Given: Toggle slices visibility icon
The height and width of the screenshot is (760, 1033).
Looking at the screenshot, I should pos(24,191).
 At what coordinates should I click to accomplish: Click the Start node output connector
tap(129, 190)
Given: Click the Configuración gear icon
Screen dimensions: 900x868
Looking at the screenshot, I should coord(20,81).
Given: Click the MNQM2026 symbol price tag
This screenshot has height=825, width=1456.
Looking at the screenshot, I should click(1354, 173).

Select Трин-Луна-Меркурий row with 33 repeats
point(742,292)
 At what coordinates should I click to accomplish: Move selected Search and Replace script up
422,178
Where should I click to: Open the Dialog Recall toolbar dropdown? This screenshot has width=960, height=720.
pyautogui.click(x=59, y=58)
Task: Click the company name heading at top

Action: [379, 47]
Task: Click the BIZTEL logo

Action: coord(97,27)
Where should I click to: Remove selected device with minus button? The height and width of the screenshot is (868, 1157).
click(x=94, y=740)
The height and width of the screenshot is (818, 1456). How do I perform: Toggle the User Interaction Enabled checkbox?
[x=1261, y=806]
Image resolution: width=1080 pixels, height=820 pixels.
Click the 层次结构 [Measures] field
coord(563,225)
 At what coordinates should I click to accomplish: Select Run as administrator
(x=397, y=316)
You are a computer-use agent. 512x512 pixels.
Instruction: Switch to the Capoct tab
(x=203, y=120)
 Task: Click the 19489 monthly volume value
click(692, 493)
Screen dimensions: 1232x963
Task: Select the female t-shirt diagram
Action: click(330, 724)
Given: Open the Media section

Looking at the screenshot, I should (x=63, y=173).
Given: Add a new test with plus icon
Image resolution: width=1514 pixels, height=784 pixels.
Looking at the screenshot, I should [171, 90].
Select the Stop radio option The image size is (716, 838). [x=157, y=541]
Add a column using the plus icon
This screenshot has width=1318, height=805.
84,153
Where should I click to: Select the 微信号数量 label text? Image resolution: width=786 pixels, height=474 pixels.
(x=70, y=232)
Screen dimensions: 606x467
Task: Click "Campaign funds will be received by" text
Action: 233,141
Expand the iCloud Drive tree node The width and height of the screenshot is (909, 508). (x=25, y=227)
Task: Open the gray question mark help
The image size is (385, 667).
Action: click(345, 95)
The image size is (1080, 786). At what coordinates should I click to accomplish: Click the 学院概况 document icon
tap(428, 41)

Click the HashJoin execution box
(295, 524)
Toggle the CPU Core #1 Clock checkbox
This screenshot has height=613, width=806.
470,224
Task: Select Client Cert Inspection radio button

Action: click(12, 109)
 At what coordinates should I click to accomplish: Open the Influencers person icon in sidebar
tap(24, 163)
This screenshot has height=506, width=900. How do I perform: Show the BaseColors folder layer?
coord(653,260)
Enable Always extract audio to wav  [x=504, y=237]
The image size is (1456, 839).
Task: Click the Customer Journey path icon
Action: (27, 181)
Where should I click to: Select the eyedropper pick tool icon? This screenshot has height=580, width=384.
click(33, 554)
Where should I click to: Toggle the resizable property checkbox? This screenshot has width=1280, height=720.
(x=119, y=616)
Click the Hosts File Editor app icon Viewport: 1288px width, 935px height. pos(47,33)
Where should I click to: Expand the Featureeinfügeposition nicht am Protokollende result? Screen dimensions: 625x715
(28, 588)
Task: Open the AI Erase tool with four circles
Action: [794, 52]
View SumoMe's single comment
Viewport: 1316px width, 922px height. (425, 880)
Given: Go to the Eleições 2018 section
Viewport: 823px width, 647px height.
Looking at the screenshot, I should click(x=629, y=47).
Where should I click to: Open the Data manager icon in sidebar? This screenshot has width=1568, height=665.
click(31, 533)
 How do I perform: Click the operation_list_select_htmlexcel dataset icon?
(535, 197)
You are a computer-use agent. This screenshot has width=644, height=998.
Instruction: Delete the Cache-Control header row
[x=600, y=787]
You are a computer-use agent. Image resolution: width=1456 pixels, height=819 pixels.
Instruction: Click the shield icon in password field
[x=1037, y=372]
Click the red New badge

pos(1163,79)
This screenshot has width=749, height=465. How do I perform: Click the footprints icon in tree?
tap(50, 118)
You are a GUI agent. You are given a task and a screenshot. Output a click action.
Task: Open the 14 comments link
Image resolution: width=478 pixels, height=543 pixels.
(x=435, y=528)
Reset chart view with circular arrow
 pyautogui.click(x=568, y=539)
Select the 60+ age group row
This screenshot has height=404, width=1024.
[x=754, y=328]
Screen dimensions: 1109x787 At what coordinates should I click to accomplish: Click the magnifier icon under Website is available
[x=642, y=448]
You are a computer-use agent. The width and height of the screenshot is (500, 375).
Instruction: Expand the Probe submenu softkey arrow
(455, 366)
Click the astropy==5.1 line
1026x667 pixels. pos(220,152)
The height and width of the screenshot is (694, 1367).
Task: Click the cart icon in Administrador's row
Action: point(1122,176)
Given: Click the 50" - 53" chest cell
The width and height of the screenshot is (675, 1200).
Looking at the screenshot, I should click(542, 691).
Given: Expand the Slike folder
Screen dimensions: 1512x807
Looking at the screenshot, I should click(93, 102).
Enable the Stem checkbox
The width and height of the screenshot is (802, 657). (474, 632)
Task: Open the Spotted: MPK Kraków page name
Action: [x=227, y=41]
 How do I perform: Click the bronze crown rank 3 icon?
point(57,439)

EXERCISE DETAILS:
Hand back the material above in full, exactly as written.

ANSWER FOR THE TASK:
Given: Toggle slices visibility icon
The height and width of the screenshot is (760, 1033).
Looking at the screenshot, I should pos(24,191).
 At what coordinates should I click to accomplish: Click the Start node output connector
tap(129, 190)
Given: Click the Configuración gear icon
Screen dimensions: 900x868
Looking at the screenshot, I should coord(20,81).
Given: Click the MNQM2026 symbol price tag
This screenshot has height=825, width=1456.
Looking at the screenshot, I should click(1354, 173).

Select Трин-Луна-Меркурий row with 33 repeats
point(742,292)
 At what coordinates should I click to accomplish: Move selected Search and Replace script up
422,178
Where should I click to: Open the Dialog Recall toolbar dropdown? This screenshot has width=960, height=720.
pyautogui.click(x=59, y=58)
Task: Click the company name heading at top

Action: [379, 47]
Task: Click the BIZTEL logo

Action: coord(97,27)
Where should I click to: Remove selected device with minus button? The height and width of the screenshot is (868, 1157).
click(x=94, y=740)
The height and width of the screenshot is (818, 1456). How do I perform: Toggle the User Interaction Enabled checkbox?
[x=1261, y=806]
Image resolution: width=1080 pixels, height=820 pixels.
Click the 层次结构 [Measures] field
coord(563,225)
 At what coordinates should I click to accomplish: Select Run as administrator
(x=397, y=316)
You are a computer-use agent. 512x512 pixels.
Instruction: Switch to the Capoct tab
(x=203, y=120)
 Task: Click the 19489 monthly volume value
click(692, 493)
Screen dimensions: 1232x963
Task: Select the female t-shirt diagram
Action: click(330, 724)
Given: Open the Media section

Looking at the screenshot, I should (x=63, y=173).
Given: Add a new test with plus icon
Image resolution: width=1514 pixels, height=784 pixels.
Looking at the screenshot, I should [171, 90].
Select the Stop radio option The image size is (716, 838). [x=157, y=541]
Add a column using the plus icon
This screenshot has width=1318, height=805.
84,153
Where should I click to: Select the 微信号数量 label text? Image resolution: width=786 pixels, height=474 pixels.
(x=70, y=232)
Screen dimensions: 606x467
Task: Click "Campaign funds will be received by" text
Action: 233,141
Expand the iCloud Drive tree node The width and height of the screenshot is (909, 508). (x=25, y=227)
Task: Open the gray question mark help
The image size is (385, 667).
Action: click(345, 95)
The image size is (1080, 786). At what coordinates should I click to accomplish: Click the 学院概况 document icon
tap(428, 41)

Click the HashJoin execution box
(295, 524)
Toggle the CPU Core #1 Clock checkbox
This screenshot has height=613, width=806.
470,224
Task: Select Client Cert Inspection radio button

Action: click(12, 109)
 At what coordinates should I click to accomplish: Open the Influencers person icon in sidebar
tap(24, 163)
This screenshot has height=506, width=900. How do I perform: Show the BaseColors folder layer?
coord(653,260)
Enable Always extract audio to wav  [x=504, y=237]
The image size is (1456, 839).
Task: Click the Customer Journey path icon
Action: (27, 181)
Where should I click to: Select the eyedropper pick tool icon? This screenshot has height=580, width=384.
click(33, 554)
Where should I click to: Toggle the resizable property checkbox? This screenshot has width=1280, height=720.
(x=119, y=616)
Click the Hosts File Editor app icon Viewport: 1288px width, 935px height. pos(47,33)
Where should I click to: Expand the Featureeinfügeposition nicht am Protokollende result? Screen dimensions: 625x715
(28, 588)
Task: Open the AI Erase tool with four circles
Action: [794, 52]
View SumoMe's single comment
Viewport: 1316px width, 922px height. (425, 880)
Given: Go to the Eleições 2018 section
Viewport: 823px width, 647px height.
Looking at the screenshot, I should click(x=629, y=47).
Where should I click to: Open the Data manager icon in sidebar? This screenshot has width=1568, height=665.
click(31, 533)
 How do I perform: Click the operation_list_select_htmlexcel dataset icon?
(535, 197)
You are a computer-use agent. This screenshot has width=644, height=998.
Instruction: Delete the Cache-Control header row
[x=600, y=787]
You are a computer-use agent. Image resolution: width=1456 pixels, height=819 pixels.
Instruction: Click the shield icon in password field
[x=1037, y=372]
Click the red New badge

pos(1163,79)
This screenshot has width=749, height=465. How do I perform: Click the footprints icon in tree?
tap(50, 118)
You are a GUI agent. You are given a task and a screenshot. Output a click action.
Task: Open the 14 comments link
Image resolution: width=478 pixels, height=543 pixels.
(x=435, y=528)
Reset chart view with circular arrow
 pyautogui.click(x=568, y=539)
Select the 60+ age group row
This screenshot has height=404, width=1024.
[x=754, y=328]
Screen dimensions: 1109x787 At what coordinates should I click to accomplish: Click the magnifier icon under Website is available
[x=642, y=448]
You are a computer-use agent. The width and height of the screenshot is (500, 375).
Instruction: Expand the Probe submenu softkey arrow
(455, 366)
Click the astropy==5.1 line
1026x667 pixels. pos(220,152)
The height and width of the screenshot is (694, 1367).
Task: Click the cart icon in Administrador's row
Action: point(1122,176)
Given: Click the 50" - 53" chest cell
The width and height of the screenshot is (675, 1200).
Looking at the screenshot, I should click(542, 691).
Given: Expand the Slike folder
Screen dimensions: 1512x807
Looking at the screenshot, I should click(93, 102).
Enable the Stem checkbox
The width and height of the screenshot is (802, 657). (474, 632)
Task: Open the Spotted: MPK Kraków page name
Action: [x=227, y=41]
 How do I perform: Click the bronze crown rank 3 icon?
point(57,439)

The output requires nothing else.